No estamos para derrochar dinero, concluía su madre conforme llegaban al foso. 
No estamos para derrochar dinero, le dice a Daniel ahora, cuando quiere comprar unos donuts. 
Con esta preocupación monetaria, que ya había despertado la madre en el desayuno, con la misma frase, y que buscaba justificar el paseo, llegaban al foso.
Qué ironía buscar, comenzaba la madre, intentar devolvernos al centro de la tierra.
Pablo la cortaba:
tengo frío. Se contraía frente al hoyo. 
Padecía el mismo tiritar que está sintiendo al salir de casa Jose Antonio y tocar el hombro de Daniel. Un eléctrico vaivén de reconocimiento, un golpe que siempre indica que uno sabe dónde se encuentra, pero que nunca podrá reconocer nada en adelante.

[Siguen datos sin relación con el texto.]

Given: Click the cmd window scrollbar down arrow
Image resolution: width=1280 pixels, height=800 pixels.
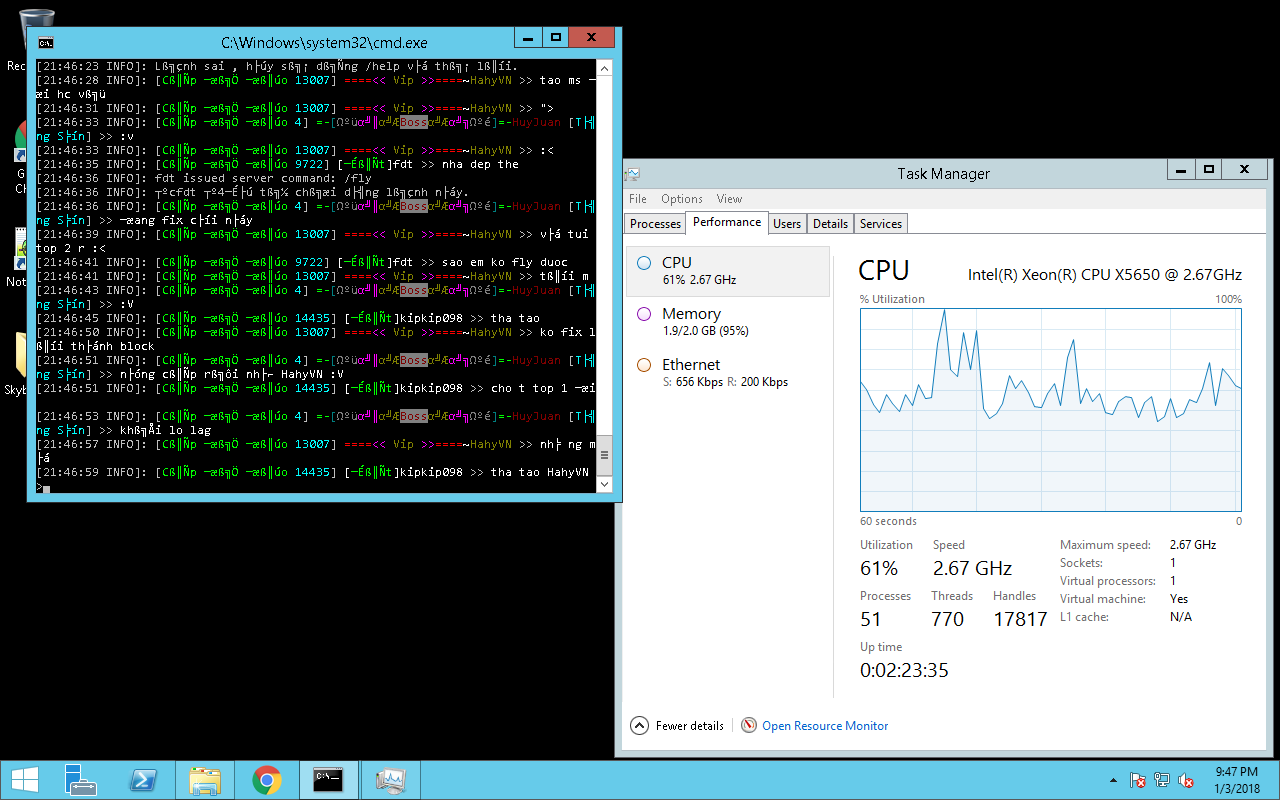Looking at the screenshot, I should tap(604, 484).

Se encaminan Pablo y Daniel a casa, cuando el primero tropieza. No sabe si es el recuerdo el que propicia el traspiés o al revés, pero siente el estupor que las manos de su madre produjeron en él cuando, frente a la fosa, lo cogió en hombros. Cuando le vino a decir, por tercera vez, lo mismo: 
sé que tú nunca me vas a dejar sola. 
Entonces, sin aviso previo, lo empujaba contra el hoyo.